**What needs to be done**. Among the entries below, tally each line containing "Viewport"; respond with the total only.

Dataset items
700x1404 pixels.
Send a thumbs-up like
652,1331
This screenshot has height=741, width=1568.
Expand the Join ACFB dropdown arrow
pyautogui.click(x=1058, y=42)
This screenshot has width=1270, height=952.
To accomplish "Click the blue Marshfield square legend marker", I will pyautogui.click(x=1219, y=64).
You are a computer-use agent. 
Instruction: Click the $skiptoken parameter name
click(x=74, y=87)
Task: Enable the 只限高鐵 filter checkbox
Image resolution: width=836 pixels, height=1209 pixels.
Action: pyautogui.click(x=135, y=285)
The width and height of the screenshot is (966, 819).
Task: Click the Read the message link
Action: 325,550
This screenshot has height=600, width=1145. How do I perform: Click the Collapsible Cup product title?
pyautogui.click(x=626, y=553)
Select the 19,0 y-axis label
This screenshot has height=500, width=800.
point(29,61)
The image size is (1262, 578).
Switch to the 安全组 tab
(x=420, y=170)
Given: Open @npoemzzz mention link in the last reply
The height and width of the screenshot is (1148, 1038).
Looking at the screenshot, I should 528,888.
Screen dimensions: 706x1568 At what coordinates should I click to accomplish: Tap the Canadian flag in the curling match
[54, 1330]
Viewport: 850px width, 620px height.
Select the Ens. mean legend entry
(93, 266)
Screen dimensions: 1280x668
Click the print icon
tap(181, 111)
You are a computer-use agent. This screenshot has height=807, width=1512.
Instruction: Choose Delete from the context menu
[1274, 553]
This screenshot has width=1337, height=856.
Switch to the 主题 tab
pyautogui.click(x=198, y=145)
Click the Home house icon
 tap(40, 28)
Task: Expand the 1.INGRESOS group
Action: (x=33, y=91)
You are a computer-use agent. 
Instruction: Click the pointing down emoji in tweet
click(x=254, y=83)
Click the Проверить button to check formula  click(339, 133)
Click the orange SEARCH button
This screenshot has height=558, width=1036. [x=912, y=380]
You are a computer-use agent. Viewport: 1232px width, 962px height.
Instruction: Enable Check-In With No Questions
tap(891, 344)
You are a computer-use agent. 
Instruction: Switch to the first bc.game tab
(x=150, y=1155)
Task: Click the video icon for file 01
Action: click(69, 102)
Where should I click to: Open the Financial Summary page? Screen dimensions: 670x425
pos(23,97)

**Solution below**. 2